*** DATA EXTRACTS ***
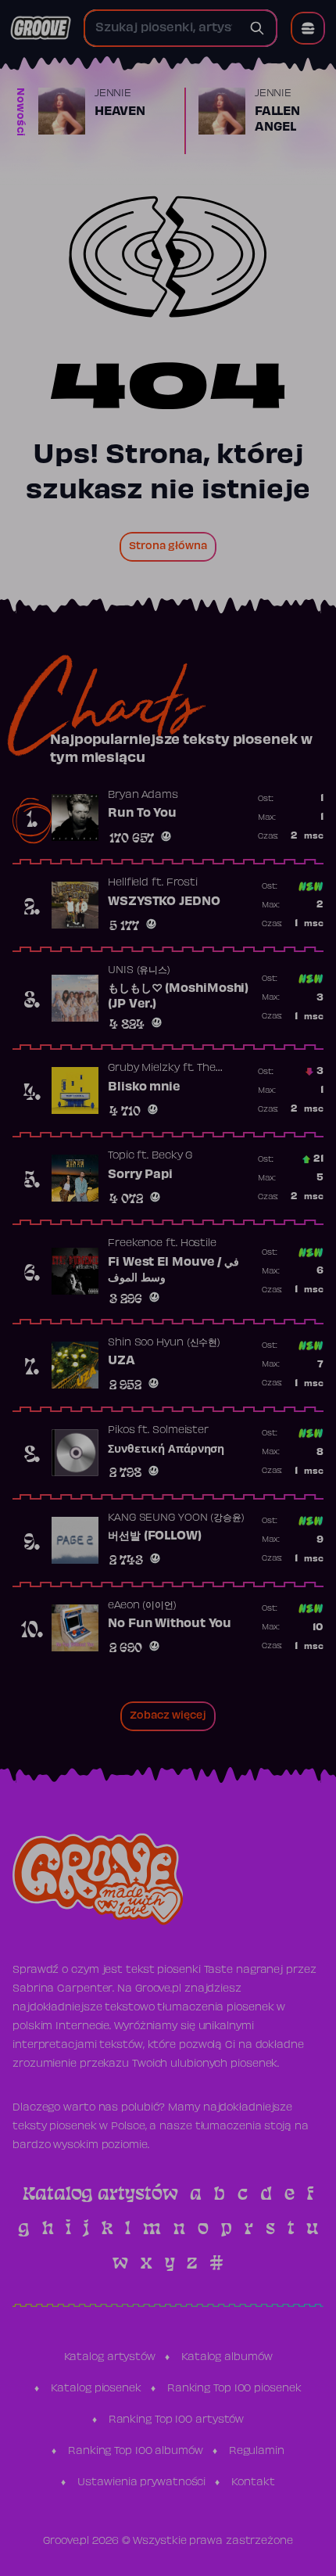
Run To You (142, 813)
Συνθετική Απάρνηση (166, 1449)
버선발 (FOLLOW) (155, 1536)
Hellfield (128, 883)
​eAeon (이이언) (142, 1606)
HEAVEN (120, 111)
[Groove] (40, 28)
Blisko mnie (144, 1087)
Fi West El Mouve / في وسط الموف (173, 1270)
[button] (308, 28)
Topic (121, 1156)
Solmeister (180, 1430)
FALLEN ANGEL (277, 119)
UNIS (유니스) (139, 970)
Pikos (121, 1430)
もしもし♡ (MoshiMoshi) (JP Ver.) (178, 996)
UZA (121, 1361)
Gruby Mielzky (144, 1068)
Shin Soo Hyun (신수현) (164, 1343)
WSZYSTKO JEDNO (164, 901)
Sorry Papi (140, 1174)
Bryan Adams (143, 795)
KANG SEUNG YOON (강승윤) (176, 1518)
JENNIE (113, 94)
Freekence (135, 1243)
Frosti (182, 883)
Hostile (198, 1243)
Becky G (172, 1156)
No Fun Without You (169, 1624)
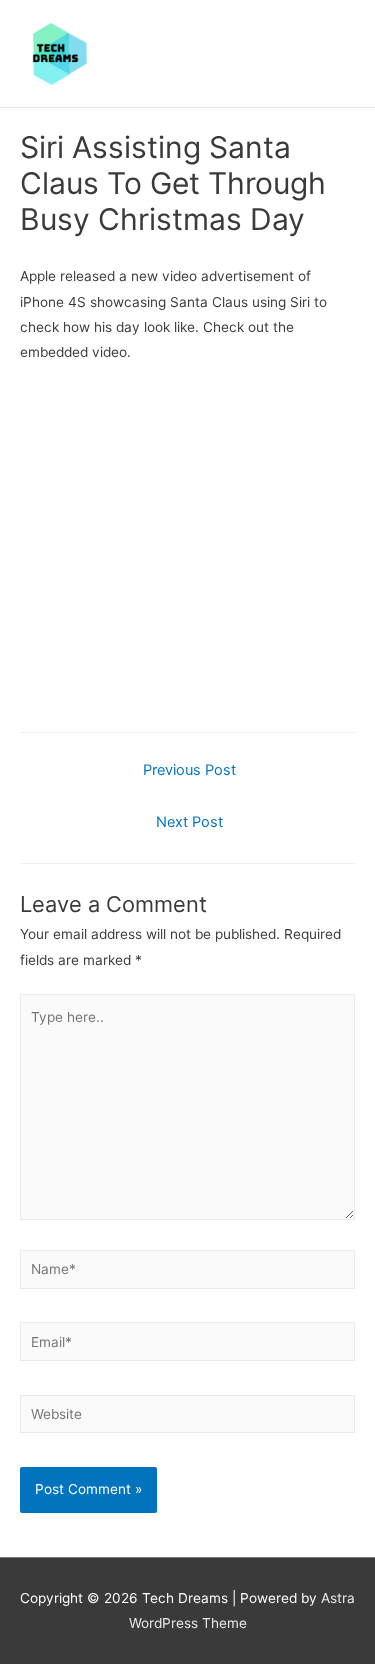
***
- [PROBLEM TO WORK ON]
What is needed is an exact restatement of every line from the line containing "(이이언) (142, 1606)" through the last line of the records, minus any pictures.

- [RESULT FOR THIS EXERCISE]
​eAeon (이이언) (142, 1606)
HEAVEN (120, 111)
[Groove] (40, 28)
Blisko mnie (144, 1087)
Fi West El Mouve / في وسط الموف (173, 1270)
[button] (308, 28)
Topic (121, 1156)
Solmeister (180, 1430)
FALLEN ANGEL (277, 119)
UNIS (유니스) (139, 970)
Pikos (121, 1430)
もしもし♡ (MoshiMoshi) (JP Ver.) (178, 996)
UZA (121, 1361)
Gruby Mielzky (144, 1068)
Shin Soo Hyun (신수현) (164, 1343)
WSZYSTKO JEDNO (164, 901)
Sorry Papi (140, 1174)
Bryan Adams (143, 795)
KANG SEUNG YOON (강승윤) (176, 1518)
JENNIE (113, 94)
Freekence (135, 1243)
Frosti (182, 883)
Hostile (198, 1243)
Becky G (172, 1156)
No Fun Without You (169, 1624)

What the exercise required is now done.